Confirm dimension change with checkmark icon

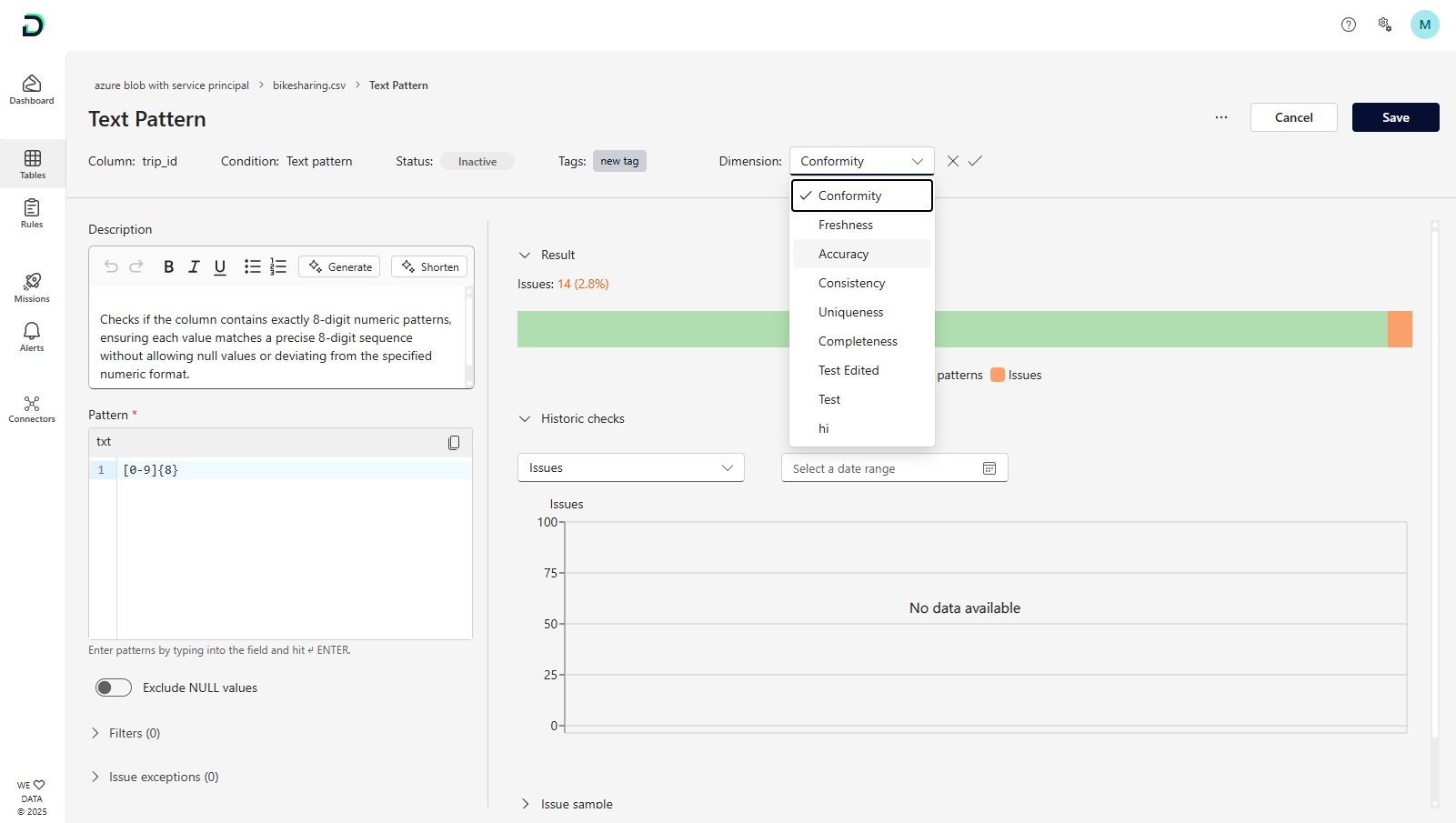[x=975, y=161]
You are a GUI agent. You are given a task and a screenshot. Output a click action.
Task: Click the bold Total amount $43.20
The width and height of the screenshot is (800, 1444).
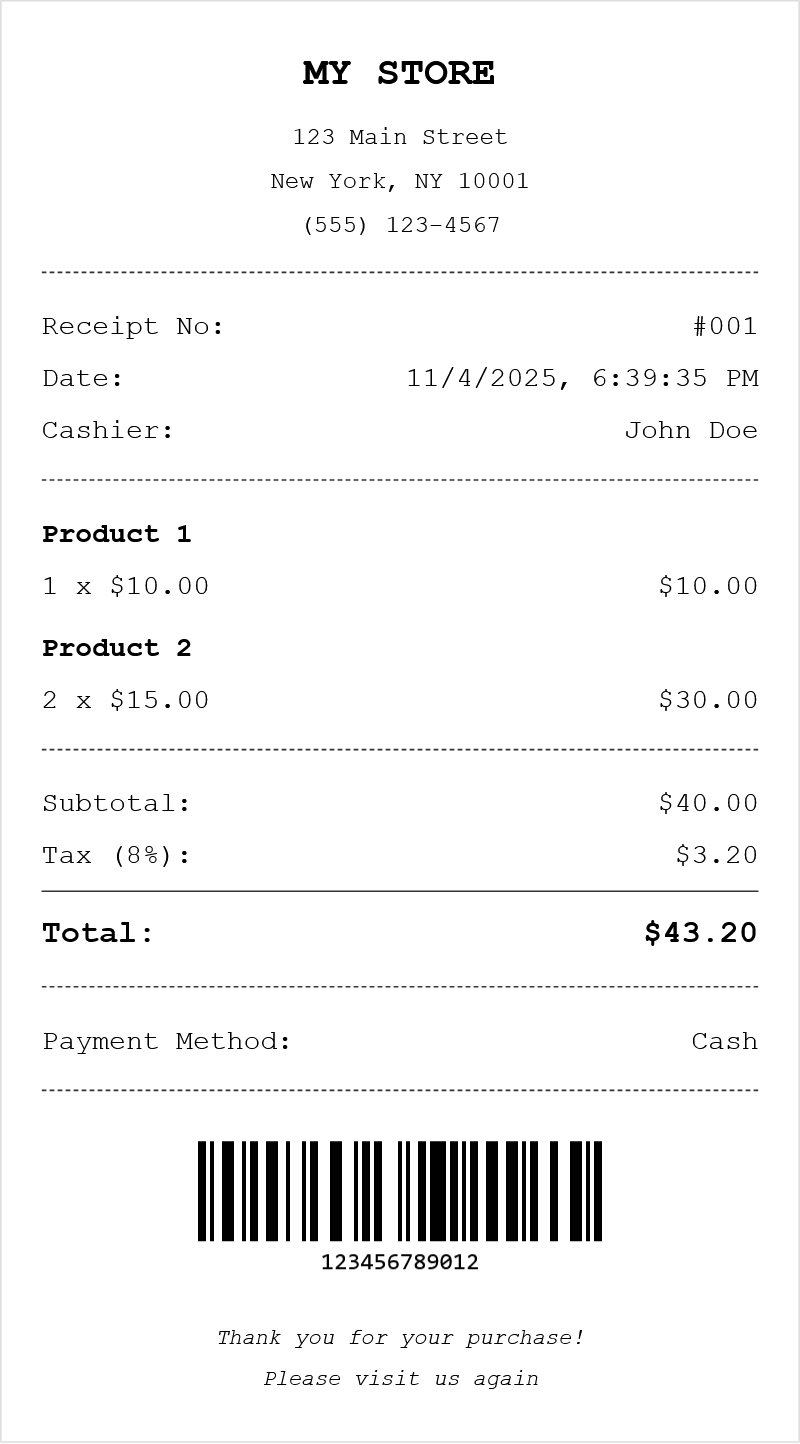[700, 933]
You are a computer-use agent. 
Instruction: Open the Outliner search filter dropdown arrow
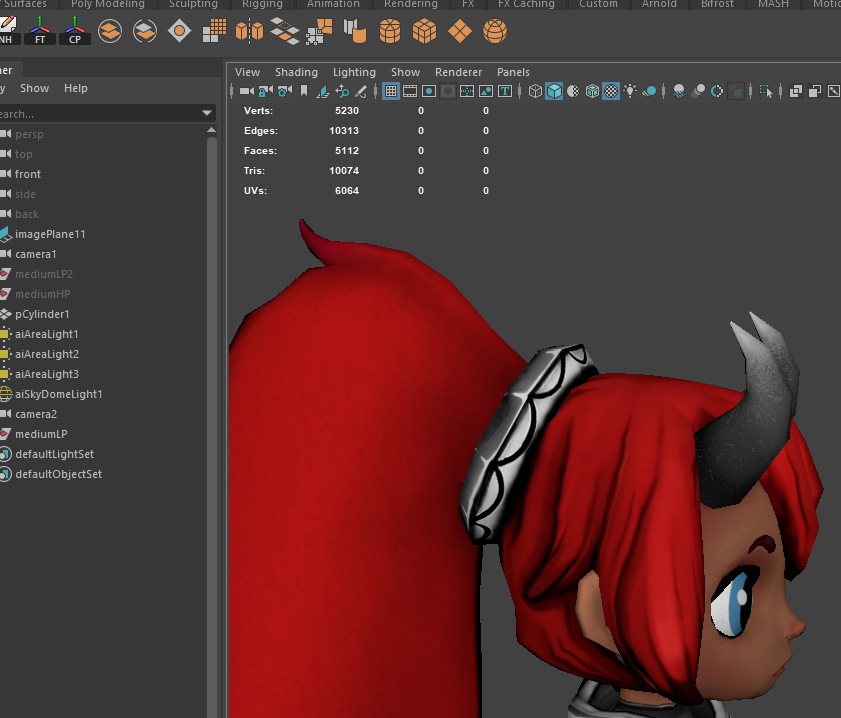coord(207,114)
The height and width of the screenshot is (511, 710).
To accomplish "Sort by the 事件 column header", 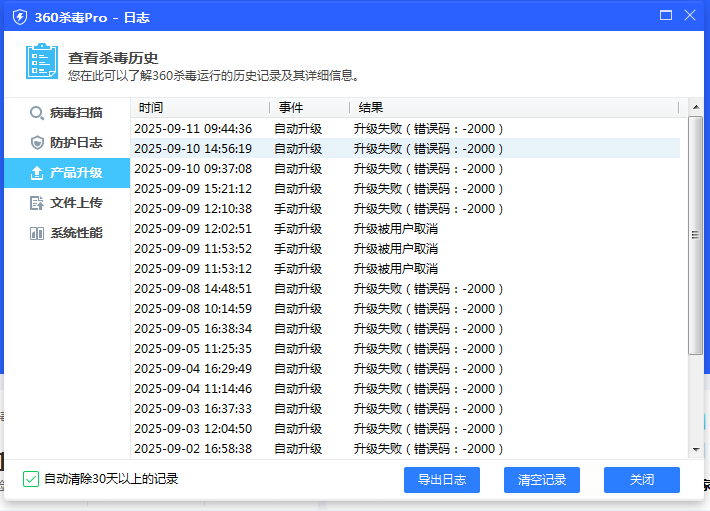I will pyautogui.click(x=308, y=107).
┄┄┄┄┄┄┄┄┄┄┄┄┄┄┄┄┄┄┄┄
What you have to do =>
Exactly how many lines of the material contain the word "agent"? Write the number alone.

Answer space =>
2